WHAT YOU HAVE TO DO >> Here are some records; copy every line that holds the word "Open".

RECORDS PROVIDED >>
= Beginning of Section =

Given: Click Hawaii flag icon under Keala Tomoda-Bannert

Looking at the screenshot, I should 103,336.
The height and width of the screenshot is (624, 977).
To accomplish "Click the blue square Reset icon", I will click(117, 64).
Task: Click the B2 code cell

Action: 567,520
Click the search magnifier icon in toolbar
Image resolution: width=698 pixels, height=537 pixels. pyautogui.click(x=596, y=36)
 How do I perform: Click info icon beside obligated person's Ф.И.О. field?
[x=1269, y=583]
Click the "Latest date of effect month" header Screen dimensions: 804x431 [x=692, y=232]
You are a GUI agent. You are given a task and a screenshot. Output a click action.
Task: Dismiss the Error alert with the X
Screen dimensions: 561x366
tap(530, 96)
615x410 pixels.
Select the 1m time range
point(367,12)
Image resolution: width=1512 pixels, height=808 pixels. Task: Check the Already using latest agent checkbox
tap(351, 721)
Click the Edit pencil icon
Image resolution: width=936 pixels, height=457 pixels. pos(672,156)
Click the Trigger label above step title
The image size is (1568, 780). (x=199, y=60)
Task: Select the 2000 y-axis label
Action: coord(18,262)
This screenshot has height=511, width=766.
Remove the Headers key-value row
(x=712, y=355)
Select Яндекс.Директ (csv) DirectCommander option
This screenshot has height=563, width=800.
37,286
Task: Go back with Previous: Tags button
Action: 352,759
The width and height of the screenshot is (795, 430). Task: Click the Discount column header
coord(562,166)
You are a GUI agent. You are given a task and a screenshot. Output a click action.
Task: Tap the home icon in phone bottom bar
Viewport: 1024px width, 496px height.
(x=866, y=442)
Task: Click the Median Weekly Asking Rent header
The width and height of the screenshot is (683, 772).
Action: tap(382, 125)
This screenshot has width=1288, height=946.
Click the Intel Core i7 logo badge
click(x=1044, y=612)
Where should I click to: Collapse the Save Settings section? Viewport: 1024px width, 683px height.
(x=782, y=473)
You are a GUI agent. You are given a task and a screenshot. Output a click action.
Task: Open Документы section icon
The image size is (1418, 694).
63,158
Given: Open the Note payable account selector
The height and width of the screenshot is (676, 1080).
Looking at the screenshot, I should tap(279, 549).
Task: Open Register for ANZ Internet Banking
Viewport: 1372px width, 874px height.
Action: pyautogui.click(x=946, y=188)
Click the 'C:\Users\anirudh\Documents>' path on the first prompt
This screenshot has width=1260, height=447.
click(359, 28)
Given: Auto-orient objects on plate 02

= End of Section =

RESPONSE TO THIS TASK >>
Task: Open Документы section icon
Given: Open the Note payable account selector
Task: Open Register for ANZ Internet Banking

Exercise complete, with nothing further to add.